The Fourth Man, written by P. S. Kuiper and translated by Rev. Cornelius Hanko, tells the story of the Afscheiding in the Netherlands. Afscheiding is the Dutch word for “separation.” In this tale we are given the story of a separation from the state church from the perspective of different families in the Netherlands. Overall this story describes the struggles and hardships that these Dutch men went through in order to form a true church of God. Essentially, the struggles that these men went through are the same struggles that the church has had to go through in the past and will always be going through until Christ returns.
The story begins with a young boy Maarten (Martin) Boelhouwer at school. The one boy that Maarten does not like is Toon Bollebakker. Toon’s father is a deacon in the state church, and the Bollebakkers are wealthy which Toon likes to brag about. The story moves on to a poor boy named Koen Splint who works at a weaver’s mill where many others in his family work, including his father who was called “Pious Evert.” The story then shifts to four men who were part of the secessionist movement, who break a wheel while traveling near the Boelhouwer’s farm. The men go to the Boelhouwer’s, get the wheel fixed, and in the meantime convince the Boelhouwers to join the secession. Once again the story goes back to Koen, whose father writes to the deacons at the state church telling them of their financial troubles. Toon’s father, the deacon at the state church, comes to assess the situation but offers no financial aid. Koen’s father then turns to the Secessionists, leaves the state church and gets fired, but the Secessionists help him get work. The story then moves on to Rev. Buddingh and Jan Donker who make a dangerous trip to Hilversum for the reverend to preach. Constable Van Huizen sees them, goes to the town mayor, and they both barge in on the worship service. The Secessionists get in trouble.

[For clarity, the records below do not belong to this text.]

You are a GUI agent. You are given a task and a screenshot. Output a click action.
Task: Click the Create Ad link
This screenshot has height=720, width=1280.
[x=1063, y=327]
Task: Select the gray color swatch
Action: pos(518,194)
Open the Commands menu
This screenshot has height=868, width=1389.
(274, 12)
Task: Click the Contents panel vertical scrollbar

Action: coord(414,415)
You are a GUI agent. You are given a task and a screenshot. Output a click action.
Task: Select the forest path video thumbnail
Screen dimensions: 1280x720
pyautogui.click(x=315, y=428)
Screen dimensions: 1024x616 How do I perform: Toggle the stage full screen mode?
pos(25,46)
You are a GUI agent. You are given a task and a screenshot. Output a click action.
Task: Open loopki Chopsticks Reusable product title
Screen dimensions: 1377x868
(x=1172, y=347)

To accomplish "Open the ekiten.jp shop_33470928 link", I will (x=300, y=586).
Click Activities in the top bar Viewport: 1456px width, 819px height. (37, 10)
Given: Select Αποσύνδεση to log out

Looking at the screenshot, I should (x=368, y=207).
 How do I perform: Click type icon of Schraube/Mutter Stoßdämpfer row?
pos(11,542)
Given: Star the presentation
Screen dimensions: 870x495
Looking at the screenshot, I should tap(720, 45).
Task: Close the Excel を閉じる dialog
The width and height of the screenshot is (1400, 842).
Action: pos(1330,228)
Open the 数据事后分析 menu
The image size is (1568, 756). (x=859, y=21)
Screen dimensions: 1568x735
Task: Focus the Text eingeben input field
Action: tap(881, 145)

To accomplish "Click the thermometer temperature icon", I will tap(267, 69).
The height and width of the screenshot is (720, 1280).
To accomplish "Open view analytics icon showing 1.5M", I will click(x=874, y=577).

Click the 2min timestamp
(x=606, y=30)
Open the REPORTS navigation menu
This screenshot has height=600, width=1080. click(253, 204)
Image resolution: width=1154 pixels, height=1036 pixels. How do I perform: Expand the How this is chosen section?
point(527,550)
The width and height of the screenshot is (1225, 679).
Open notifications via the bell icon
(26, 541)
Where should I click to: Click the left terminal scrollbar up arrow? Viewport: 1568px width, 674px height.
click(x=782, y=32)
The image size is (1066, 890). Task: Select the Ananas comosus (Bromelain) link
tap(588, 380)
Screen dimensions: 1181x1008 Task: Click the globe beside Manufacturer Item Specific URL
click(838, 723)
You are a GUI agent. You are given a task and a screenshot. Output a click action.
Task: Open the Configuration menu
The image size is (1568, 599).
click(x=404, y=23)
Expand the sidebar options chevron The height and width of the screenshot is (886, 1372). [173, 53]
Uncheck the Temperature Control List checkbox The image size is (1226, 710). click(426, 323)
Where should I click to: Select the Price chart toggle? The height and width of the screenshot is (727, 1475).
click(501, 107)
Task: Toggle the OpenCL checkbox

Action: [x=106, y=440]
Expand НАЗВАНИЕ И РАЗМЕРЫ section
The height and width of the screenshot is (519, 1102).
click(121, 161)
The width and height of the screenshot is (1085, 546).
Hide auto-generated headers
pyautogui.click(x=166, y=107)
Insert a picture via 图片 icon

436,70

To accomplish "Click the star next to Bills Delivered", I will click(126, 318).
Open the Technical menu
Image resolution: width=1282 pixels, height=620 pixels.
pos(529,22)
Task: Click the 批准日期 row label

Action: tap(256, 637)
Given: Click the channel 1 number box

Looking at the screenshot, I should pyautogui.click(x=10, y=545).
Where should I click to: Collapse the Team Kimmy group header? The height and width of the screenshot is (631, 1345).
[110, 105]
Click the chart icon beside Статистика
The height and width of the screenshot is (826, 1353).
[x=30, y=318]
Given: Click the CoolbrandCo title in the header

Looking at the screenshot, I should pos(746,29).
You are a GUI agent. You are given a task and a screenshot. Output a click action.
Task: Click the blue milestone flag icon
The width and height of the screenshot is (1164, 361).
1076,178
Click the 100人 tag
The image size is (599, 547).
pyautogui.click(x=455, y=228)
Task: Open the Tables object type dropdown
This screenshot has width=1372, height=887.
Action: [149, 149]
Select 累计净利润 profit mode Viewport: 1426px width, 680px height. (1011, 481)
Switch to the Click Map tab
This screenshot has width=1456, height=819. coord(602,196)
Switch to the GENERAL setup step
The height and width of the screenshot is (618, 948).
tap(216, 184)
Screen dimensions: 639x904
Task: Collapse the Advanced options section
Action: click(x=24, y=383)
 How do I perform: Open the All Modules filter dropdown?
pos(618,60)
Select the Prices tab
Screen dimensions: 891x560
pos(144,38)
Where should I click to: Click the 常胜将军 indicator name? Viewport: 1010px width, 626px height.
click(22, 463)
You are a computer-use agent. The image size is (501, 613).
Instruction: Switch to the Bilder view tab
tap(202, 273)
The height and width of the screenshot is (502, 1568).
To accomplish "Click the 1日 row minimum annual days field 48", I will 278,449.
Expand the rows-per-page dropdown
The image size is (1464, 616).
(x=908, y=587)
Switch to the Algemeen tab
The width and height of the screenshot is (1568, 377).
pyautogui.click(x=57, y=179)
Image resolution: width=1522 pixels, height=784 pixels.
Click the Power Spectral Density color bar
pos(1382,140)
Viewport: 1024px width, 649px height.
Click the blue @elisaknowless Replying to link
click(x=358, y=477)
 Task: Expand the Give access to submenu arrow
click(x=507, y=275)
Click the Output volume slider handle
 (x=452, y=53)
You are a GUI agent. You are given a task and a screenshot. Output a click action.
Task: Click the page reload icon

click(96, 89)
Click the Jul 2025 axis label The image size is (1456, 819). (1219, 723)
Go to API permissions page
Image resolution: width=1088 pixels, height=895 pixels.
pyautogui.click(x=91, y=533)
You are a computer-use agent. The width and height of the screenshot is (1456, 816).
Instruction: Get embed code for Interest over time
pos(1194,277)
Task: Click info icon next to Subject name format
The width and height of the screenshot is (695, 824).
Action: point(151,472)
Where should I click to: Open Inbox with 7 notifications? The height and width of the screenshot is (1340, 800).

A few days later the two policemen come to Gijsbert Haan’s farm where the Secessionists are gathered for worship and start attacking them with a mob. Most of the group gets away before they are hurt too badly. After this the members of the Secession movement are tormented by many people no matter their age. Finally, eleven years later, the Secessionists only option is to leave the Netherlands and come to America where they can receive freedom of worship.
In this story are many struggles that the members of the Secessionist’s movement went through because they felt that the state church was falling away from the Word of God. We can think especially of the time when the two policemen followed by a mob attacked the group which was gathered for Sunday worship. Then also we can think of Koen’s father losing his job because he left the state church. Another instance of this was Maarten getting beat up by Toon and all his friends. Also men from the Secessionist movement were put in jail for ridiculous reasons. Finally, it became so bad for these people that they left the Netherlands and came to America. However, as the people prepared to leave for America, Maarten’s grandfather made a very wise statement, “Maybe you will find freedom there, but not perfection.” Now we, generations later, can see the truth of that statement. America has followed in the footsteps of the ungodly.
This brings us to the realization that not only the church in the Netherlands, but also the church of all ages is engaged in the fighting against apostasy in the church. Paul started the New Testament church out on the correct paths. Over time the church veered off these paths and God’s people had to fight to continue the true church. Then again the church would veer off the old paths, and God had to call out men such as Martin Luther and John Calvin to bring God’s church back to the truth of God’s Word. Yet not long after the Reformation, as we read in the story, the church in the Netherlands (and more churches in Europe) left the old paths and again a reformation had to take place. Finally, many churches came to America so that they could have religious freedom, and America was a fairly conservative nation. Yet, slowly, all these churches began to depart from the Word of God, and now, centuries later, we see that America is running away from these old paths. America wants nothing to do with the Word of God and mocks and scorns those that do. Each time the church turns back to the old paths it is always a bitter struggle for God’s people.
Even in the history of the Protestant Reformed Church we can see these patterns continued. First, the Christian Reformed Church started. Then as they began to veer off the path, the Protestant Reformed Church was formed. Since the formation of the Protestant Reformed Church we continue to struggle to keep apostasy out of our churches (i.e. year of 1953). We know that the two reasons for the veering off of the old paths are man’s sinful and depraved nature and the work of Satan.
When we look at what has happened in the past to the church we may become dejected. For when we look to the past it seems inevitable that soon there will not be a true church of God. However, we must not despair. In Revelations 2:7 we find comforting words for the church, “He that hath an ear, let him hear what the Spirit saith unto to churches; To him that overcometh will I give to eat of the tree life, which is in the midst of the paradise of God.” So the church of God must look to the future when Christ will come again. The church will be the perfect bride of Christ and will no longer depart from the Word of God. Instead the church will perfectly glorify and magnify God.
The Fourth Man is an encouragement to the Christian. As we see the courage that these people had, it encourages us also. We must give thanks to God for keeping his remnant church in the past and look forward to the day when he shall send his Son on the clouds of glory to bring his church into perfect fellowship with him.